*** SUPPLIED DATA Section Begins ***

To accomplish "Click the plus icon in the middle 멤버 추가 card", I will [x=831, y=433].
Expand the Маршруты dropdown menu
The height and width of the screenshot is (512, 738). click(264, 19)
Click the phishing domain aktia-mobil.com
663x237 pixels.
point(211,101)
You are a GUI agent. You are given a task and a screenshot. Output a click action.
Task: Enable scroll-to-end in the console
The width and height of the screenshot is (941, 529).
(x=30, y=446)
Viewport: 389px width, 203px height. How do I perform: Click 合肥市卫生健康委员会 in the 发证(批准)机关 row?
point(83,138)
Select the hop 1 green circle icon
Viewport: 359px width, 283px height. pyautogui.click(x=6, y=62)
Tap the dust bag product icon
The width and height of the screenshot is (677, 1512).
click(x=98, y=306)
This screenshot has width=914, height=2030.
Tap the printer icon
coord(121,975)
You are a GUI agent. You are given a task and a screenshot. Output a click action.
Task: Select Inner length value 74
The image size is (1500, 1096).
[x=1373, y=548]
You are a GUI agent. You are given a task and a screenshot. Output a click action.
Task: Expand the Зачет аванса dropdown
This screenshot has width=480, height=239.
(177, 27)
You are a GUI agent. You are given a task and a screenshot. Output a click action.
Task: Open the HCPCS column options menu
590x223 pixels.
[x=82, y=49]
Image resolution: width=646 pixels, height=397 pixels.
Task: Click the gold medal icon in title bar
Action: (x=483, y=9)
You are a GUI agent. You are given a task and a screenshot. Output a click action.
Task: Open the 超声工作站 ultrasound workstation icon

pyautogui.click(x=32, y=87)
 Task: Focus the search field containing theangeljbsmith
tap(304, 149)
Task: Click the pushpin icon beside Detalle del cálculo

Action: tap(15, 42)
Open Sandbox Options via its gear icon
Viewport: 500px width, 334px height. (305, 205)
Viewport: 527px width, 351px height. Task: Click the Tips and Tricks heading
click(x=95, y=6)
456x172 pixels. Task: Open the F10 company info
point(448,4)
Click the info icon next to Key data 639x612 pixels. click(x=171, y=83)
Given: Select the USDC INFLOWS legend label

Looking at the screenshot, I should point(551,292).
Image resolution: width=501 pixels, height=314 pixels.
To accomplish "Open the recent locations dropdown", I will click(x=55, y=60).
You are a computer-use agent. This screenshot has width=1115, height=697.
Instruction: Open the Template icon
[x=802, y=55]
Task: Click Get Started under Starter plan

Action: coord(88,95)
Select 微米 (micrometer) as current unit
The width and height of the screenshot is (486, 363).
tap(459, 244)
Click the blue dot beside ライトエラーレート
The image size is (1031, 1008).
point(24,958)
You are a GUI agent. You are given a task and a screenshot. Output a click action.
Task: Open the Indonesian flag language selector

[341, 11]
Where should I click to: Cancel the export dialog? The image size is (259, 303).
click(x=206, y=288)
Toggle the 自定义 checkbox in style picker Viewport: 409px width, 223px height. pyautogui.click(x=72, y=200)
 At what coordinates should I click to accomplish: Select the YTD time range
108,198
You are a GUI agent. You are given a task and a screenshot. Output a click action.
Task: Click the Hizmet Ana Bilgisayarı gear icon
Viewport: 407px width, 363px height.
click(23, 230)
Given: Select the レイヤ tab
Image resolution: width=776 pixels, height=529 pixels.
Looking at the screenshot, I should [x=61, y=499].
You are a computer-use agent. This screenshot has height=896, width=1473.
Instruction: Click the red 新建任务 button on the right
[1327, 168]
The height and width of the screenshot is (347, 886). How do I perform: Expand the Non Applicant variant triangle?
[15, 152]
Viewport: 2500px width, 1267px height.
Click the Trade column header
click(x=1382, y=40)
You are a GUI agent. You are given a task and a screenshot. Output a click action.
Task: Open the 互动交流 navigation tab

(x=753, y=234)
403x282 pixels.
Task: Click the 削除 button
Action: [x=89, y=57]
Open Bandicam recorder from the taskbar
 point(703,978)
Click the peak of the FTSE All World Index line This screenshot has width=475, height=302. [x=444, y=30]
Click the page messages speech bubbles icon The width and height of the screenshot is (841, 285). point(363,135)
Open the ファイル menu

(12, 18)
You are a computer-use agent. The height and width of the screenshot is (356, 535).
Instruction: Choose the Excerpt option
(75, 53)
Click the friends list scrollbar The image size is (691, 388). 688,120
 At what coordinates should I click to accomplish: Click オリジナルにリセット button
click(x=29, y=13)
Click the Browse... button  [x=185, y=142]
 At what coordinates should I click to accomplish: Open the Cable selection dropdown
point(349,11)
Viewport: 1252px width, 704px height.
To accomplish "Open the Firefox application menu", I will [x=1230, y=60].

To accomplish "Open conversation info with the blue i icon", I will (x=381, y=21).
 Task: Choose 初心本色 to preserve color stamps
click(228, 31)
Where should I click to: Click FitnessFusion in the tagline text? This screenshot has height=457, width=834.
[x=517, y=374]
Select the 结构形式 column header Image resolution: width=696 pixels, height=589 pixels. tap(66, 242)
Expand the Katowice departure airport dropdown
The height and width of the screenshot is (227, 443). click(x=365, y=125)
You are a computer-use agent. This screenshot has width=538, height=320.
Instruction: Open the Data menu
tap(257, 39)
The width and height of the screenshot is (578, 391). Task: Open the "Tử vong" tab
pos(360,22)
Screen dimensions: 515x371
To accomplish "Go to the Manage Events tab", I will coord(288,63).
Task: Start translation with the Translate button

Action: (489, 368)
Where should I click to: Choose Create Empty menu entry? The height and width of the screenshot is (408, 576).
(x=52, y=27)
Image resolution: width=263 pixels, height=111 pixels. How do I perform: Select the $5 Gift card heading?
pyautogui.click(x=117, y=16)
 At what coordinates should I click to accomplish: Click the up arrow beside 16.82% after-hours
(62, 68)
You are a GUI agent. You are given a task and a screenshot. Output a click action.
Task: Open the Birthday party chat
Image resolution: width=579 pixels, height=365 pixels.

*** SUPPLIED DATA Section Ends ***

Write down exactly the line that contains "Click the Browse..." along with all later lines of the material, ending at its final line.

Click the Browse... button  [x=185, y=142]
 At what coordinates should I click to accomplish: Open the Cable selection dropdown
point(349,11)
Viewport: 1252px width, 704px height.
To accomplish "Open the Firefox application menu", I will [x=1230, y=60].

To accomplish "Open conversation info with the blue i icon", I will (x=381, y=21).
 Task: Choose 初心本色 to preserve color stamps
click(228, 31)
Where should I click to: Click FitnessFusion in the tagline text? This screenshot has height=457, width=834.
[x=517, y=374]
Select the 结构形式 column header Image resolution: width=696 pixels, height=589 pixels. tap(66, 242)
Expand the Katowice departure airport dropdown
The height and width of the screenshot is (227, 443). click(x=365, y=125)
You are a computer-use agent. This screenshot has width=538, height=320.
Instruction: Open the Data menu
tap(257, 39)
The width and height of the screenshot is (578, 391). Task: Open the "Tử vong" tab
pos(360,22)
Screen dimensions: 515x371
To accomplish "Go to the Manage Events tab", I will coord(288,63).
Task: Start translation with the Translate button

Action: (489, 368)
Where should I click to: Choose Create Empty menu entry? The height and width of the screenshot is (408, 576).
(x=52, y=27)
Image resolution: width=263 pixels, height=111 pixels. How do I perform: Select the $5 Gift card heading?
pyautogui.click(x=117, y=16)
 At what coordinates should I click to accomplish: Click the up arrow beside 16.82% after-hours
(62, 68)
You are a GUI agent. You are given a task and a screenshot. Output a click action.
Task: Open the Birthday party chat
Image resolution: width=579 pixels, height=365 pixels.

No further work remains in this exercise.